As Killing of a Flash Boy puts it, it is indeed the same old show, only there's nothing tired about it. The gig never feels like it is about nostalgia or a yearning for lost youth. Suede were always more than just a band on stage. They project a sense that they are doing this as much for us as for themselves and they still do. They conduct themselves like the last gang in town but welcome us like their newest member.
We'd forgotten just how powerful Suede are live. Beneath those terylene shirts lies unexpected muscle. The hit-heavy set is dispatched with an energy and force that would put most punk bands to shame. The Living Dead and the Asphalt World slow the pace a little, allowing the band and crowd to catch their breath, before So Young and Metal Mickey crank things right back up.

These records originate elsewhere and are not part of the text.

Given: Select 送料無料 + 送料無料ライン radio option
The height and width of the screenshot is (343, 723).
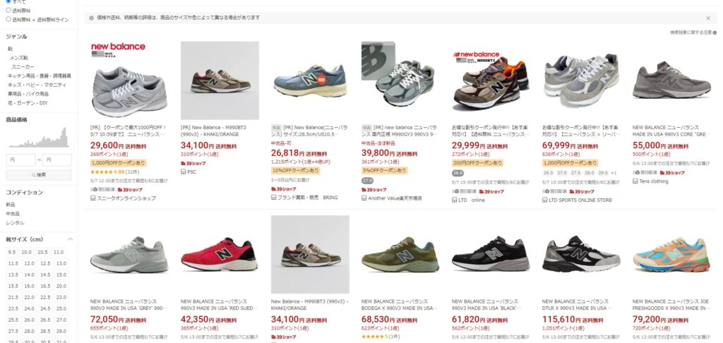Looking at the screenshot, I should coord(8,19).
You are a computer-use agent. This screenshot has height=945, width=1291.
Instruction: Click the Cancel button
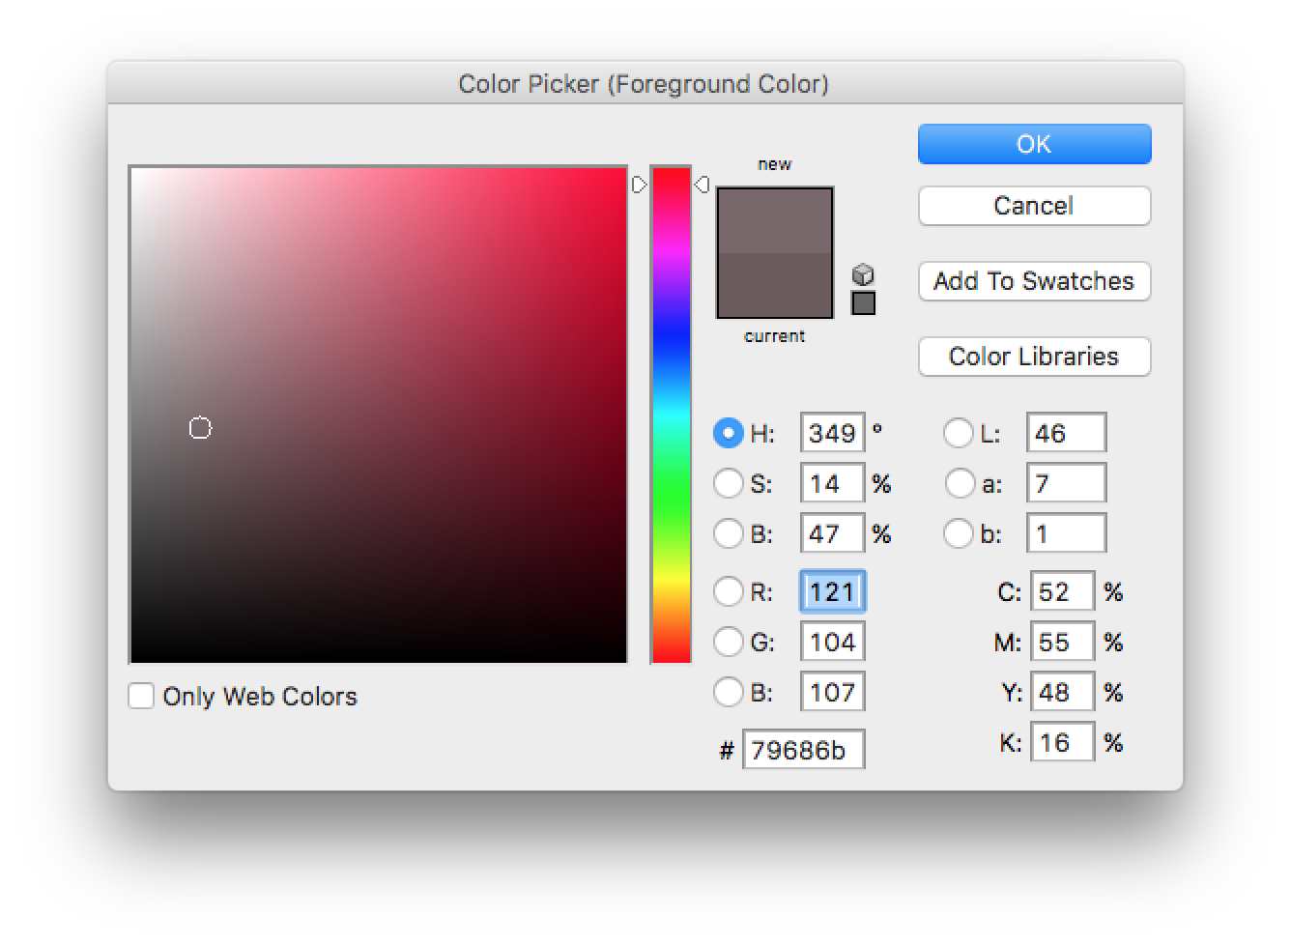1034,206
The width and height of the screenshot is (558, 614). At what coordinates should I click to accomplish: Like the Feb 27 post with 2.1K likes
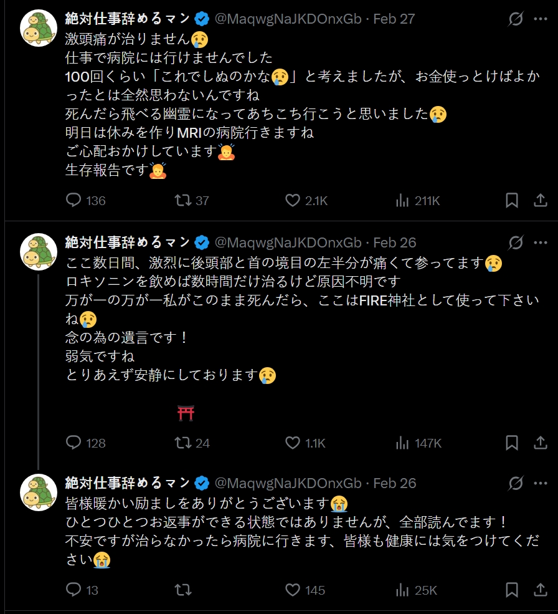293,200
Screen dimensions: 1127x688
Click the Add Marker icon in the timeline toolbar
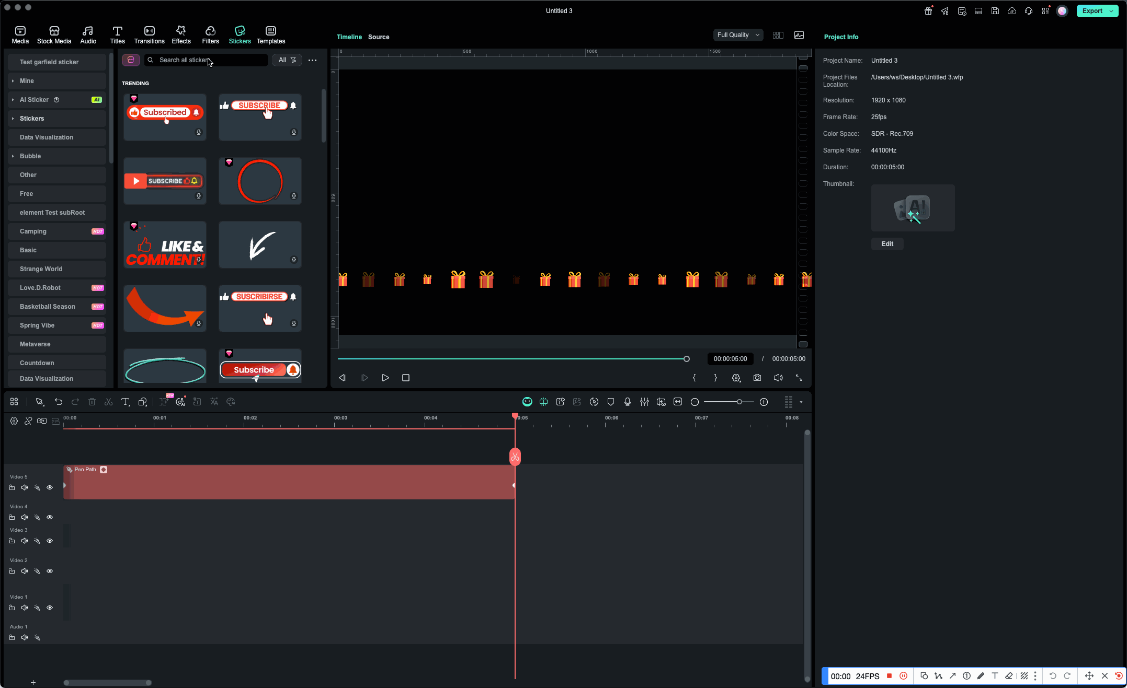(x=610, y=402)
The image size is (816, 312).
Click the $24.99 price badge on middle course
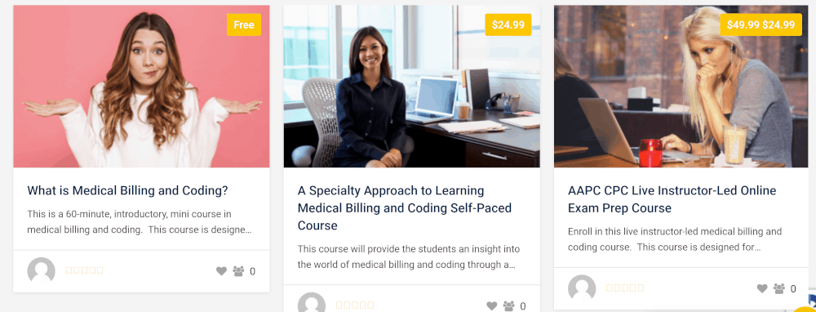(x=508, y=25)
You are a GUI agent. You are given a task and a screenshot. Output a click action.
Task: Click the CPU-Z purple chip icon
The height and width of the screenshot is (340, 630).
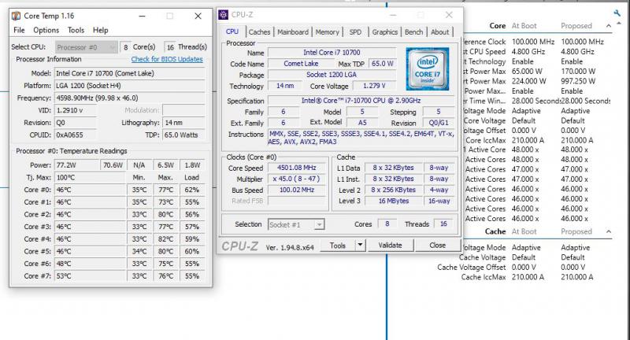click(x=224, y=14)
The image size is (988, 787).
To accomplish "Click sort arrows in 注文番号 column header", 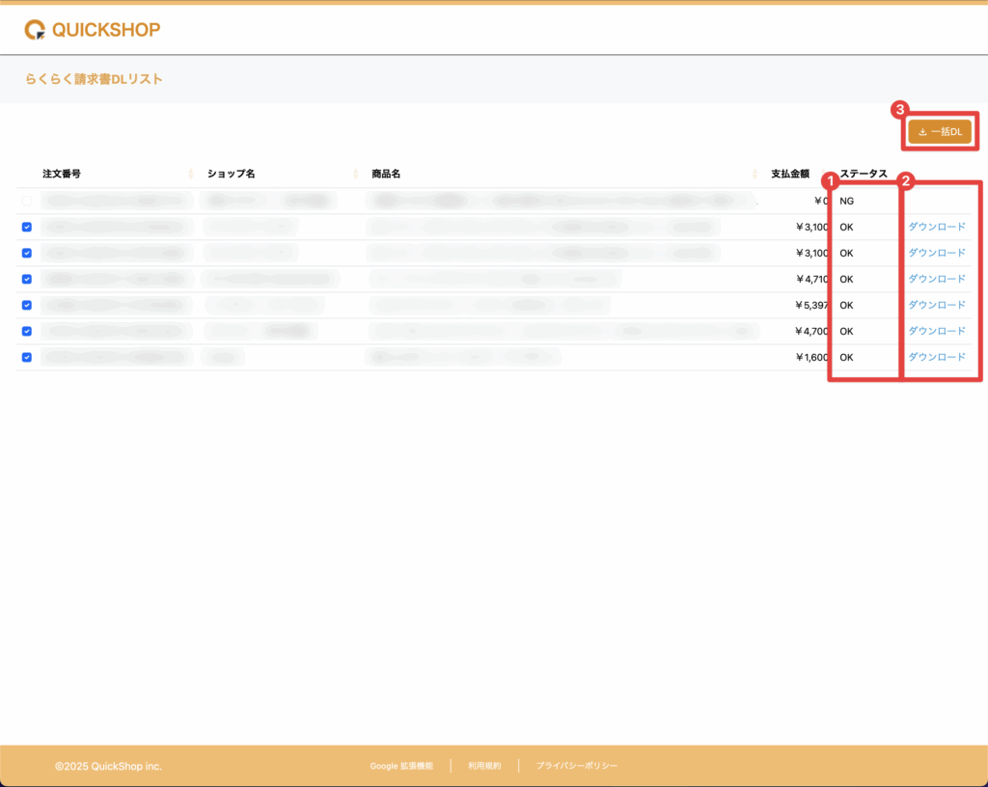I will coord(191,174).
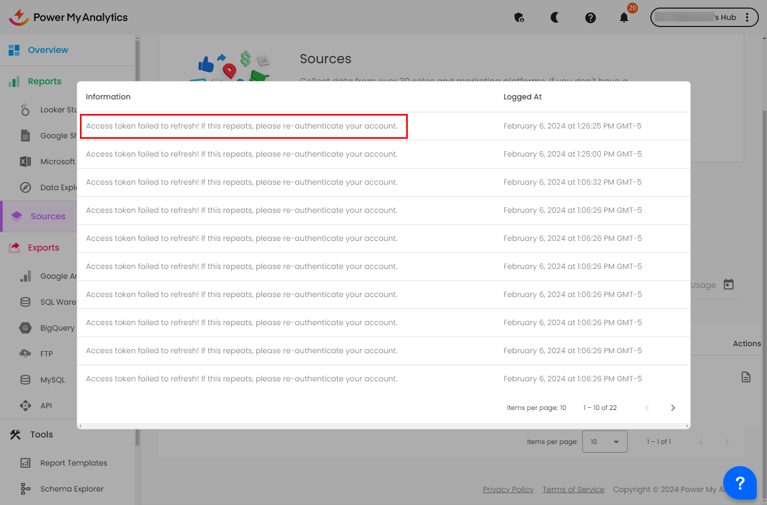The image size is (767, 505).
Task: Select Exports in the sidebar
Action: (x=43, y=248)
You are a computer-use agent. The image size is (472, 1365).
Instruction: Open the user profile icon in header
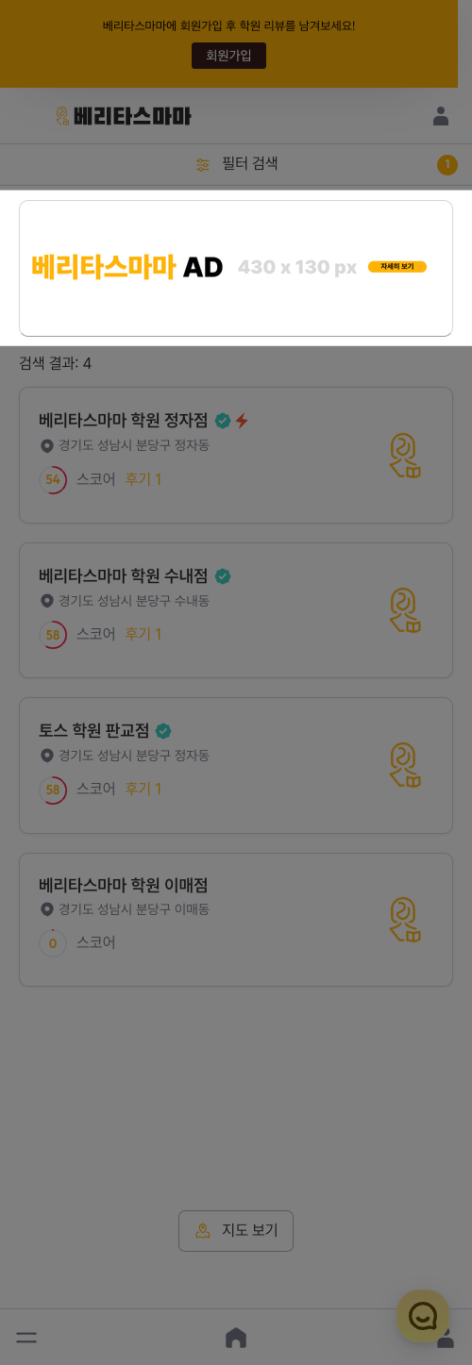441,116
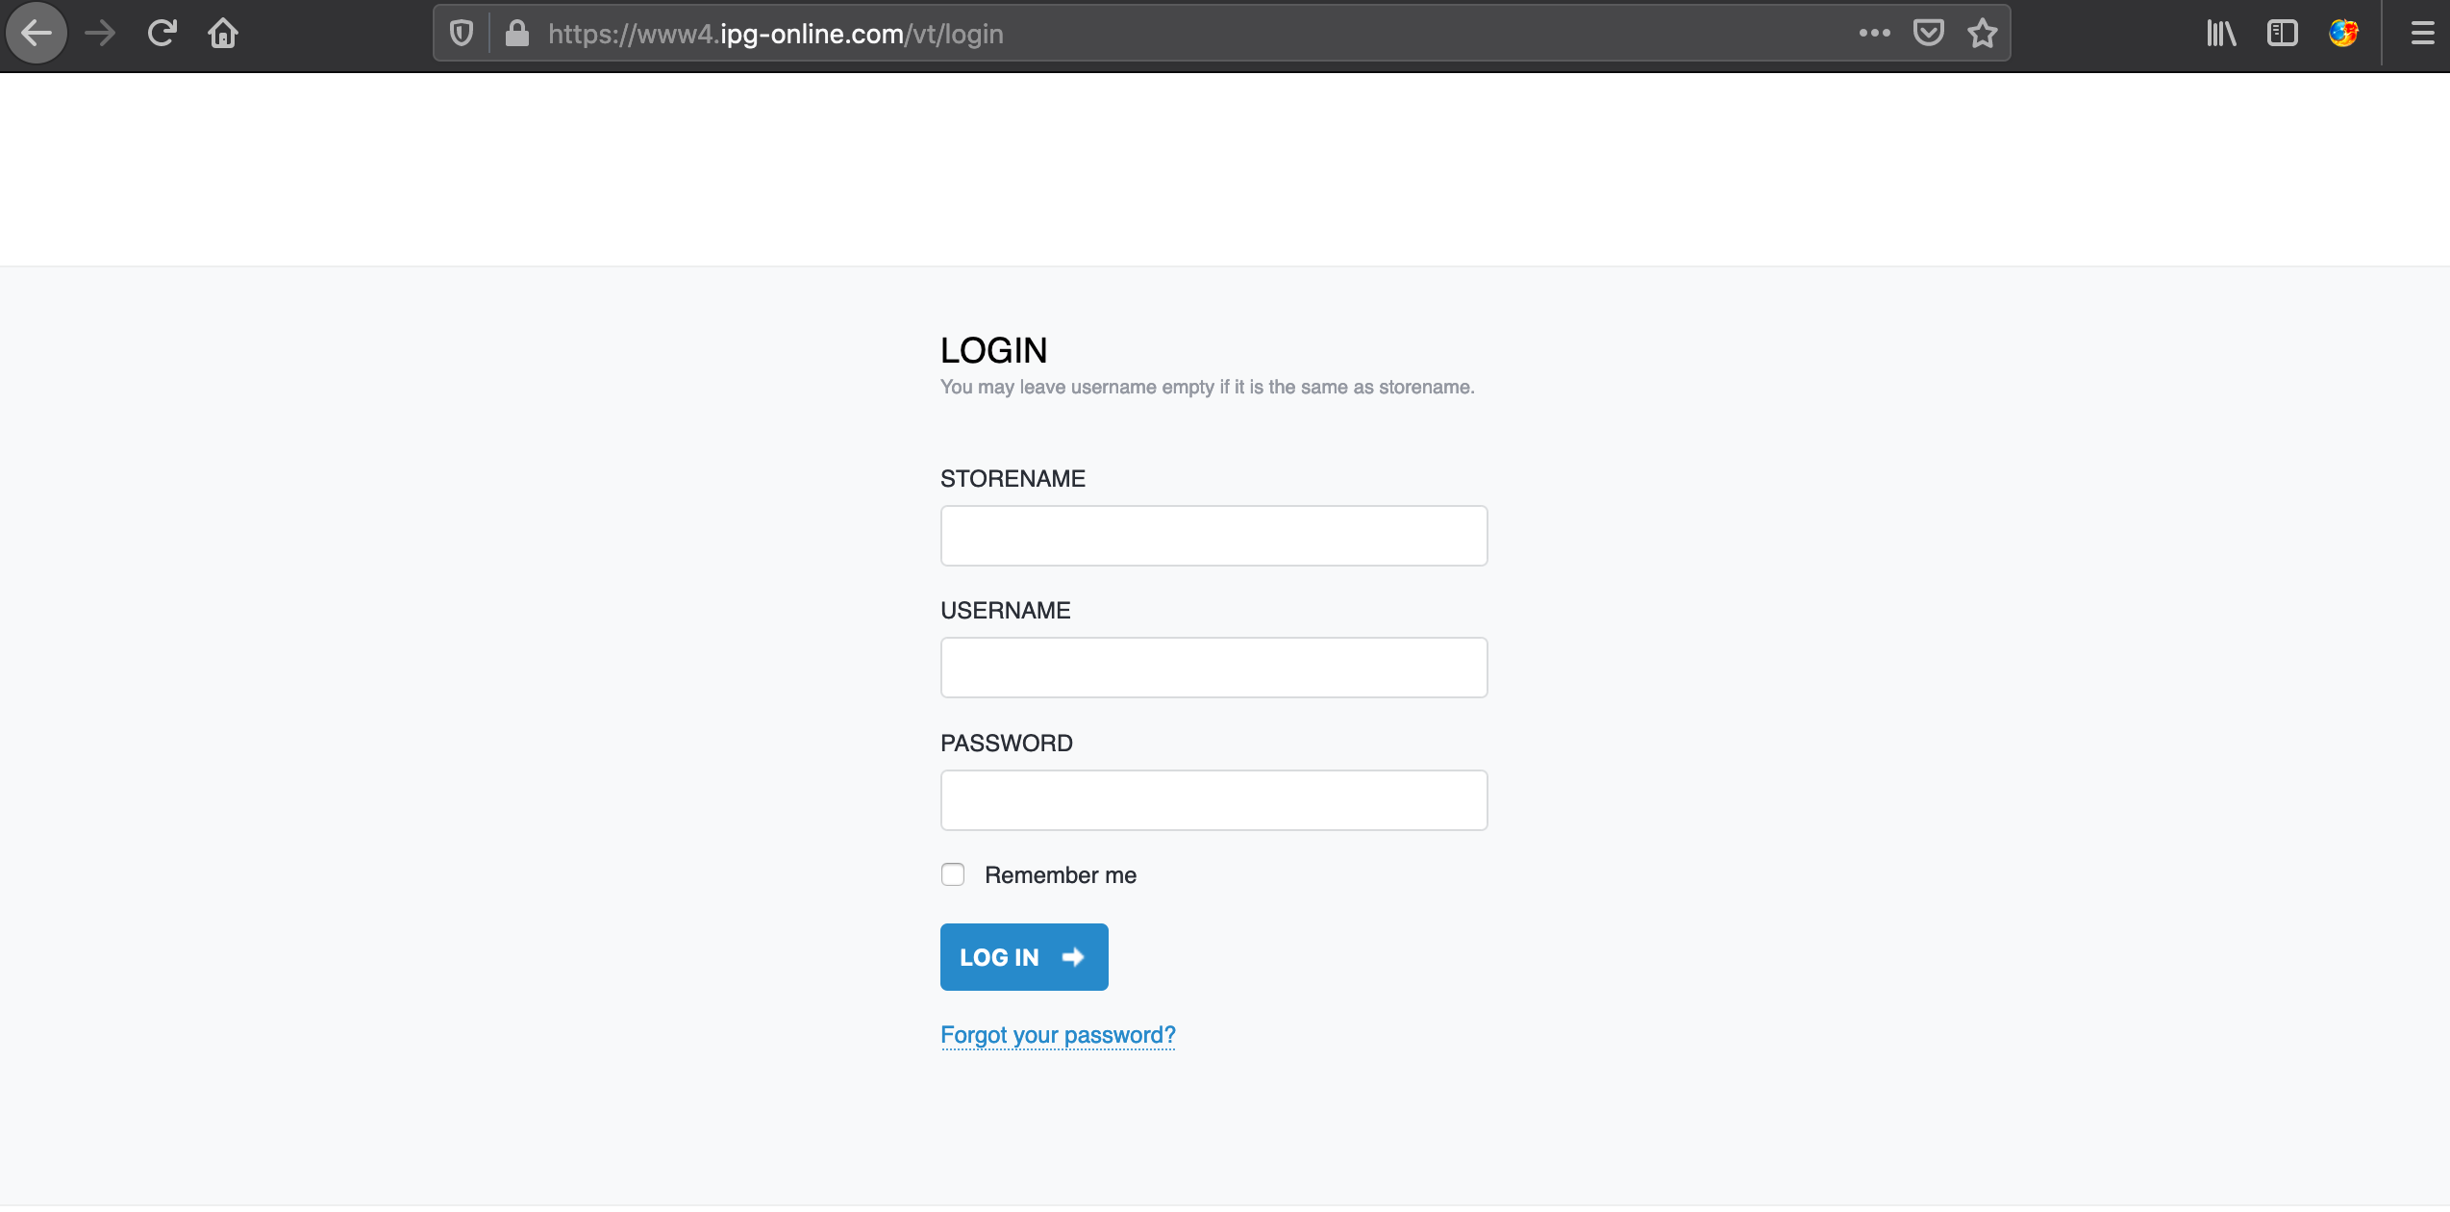Open the browser hamburger menu
Viewport: 2450px width, 1212px height.
[2423, 32]
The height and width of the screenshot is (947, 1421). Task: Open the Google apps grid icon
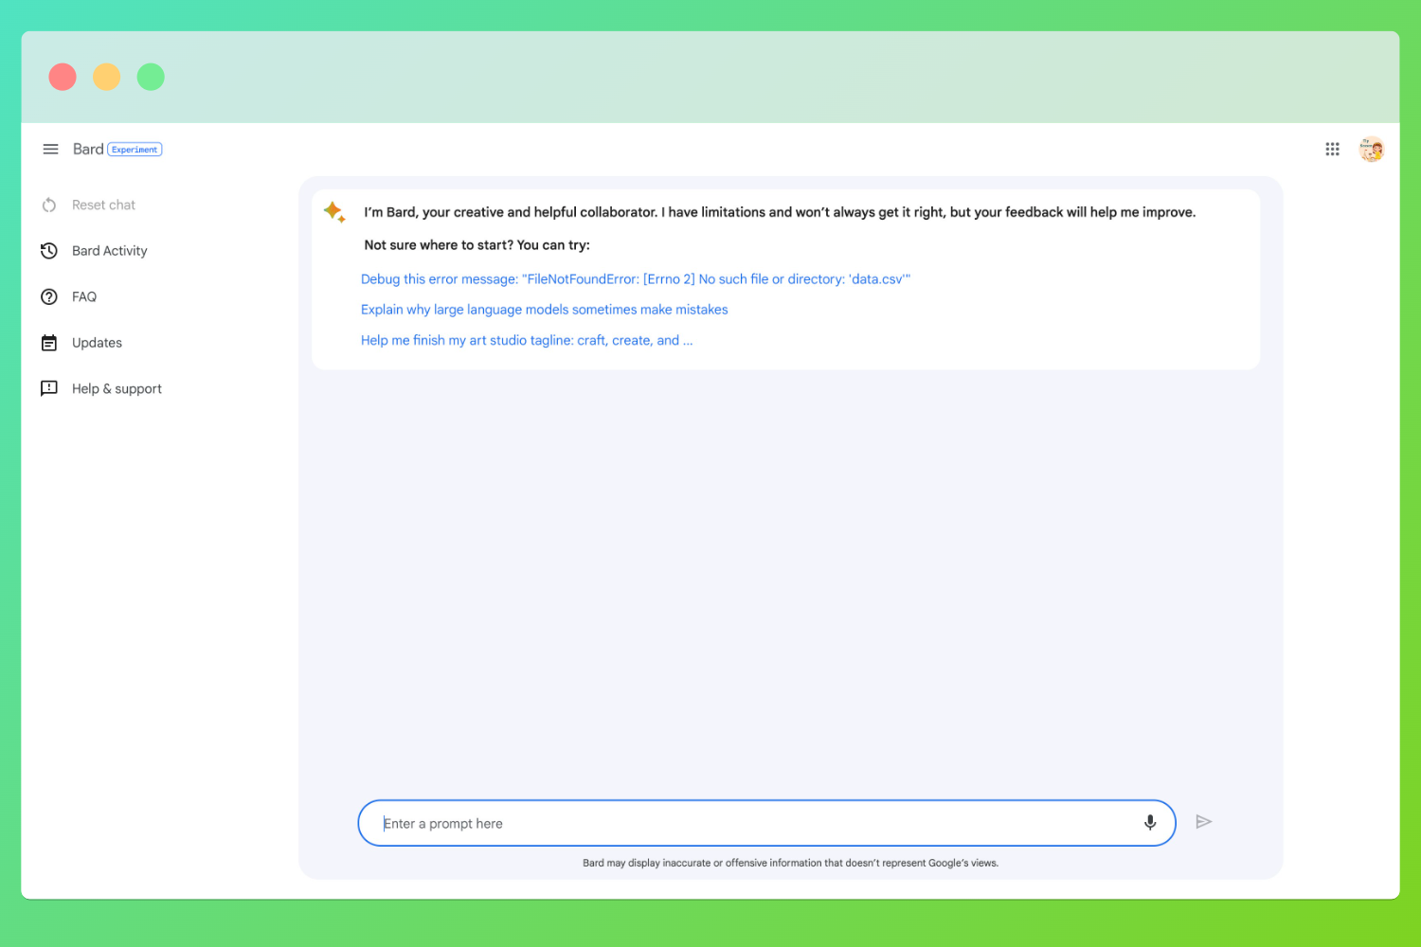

Set closer, Beautiful Ones, sounds less like a statement and more like a war cry; "here they come, the beautiful ones... shaking their bits to the hits... shaking their meat to the beat..." It's a standard the crowd rallies around and the feeling lifts the show above mere joyous spectacle and turns it into something more - a shared moment uniting the band with their fans. It's what marked Suede out as something extraordinary all those years ago and it's why they're still so special now.
By the time they encore, aptly enough, with Saturday Night our expectations have been more than exceeded. Turns out that it wasn't just some fleeting teenage crush we felt back in the day, we're still crazily in love with Suede.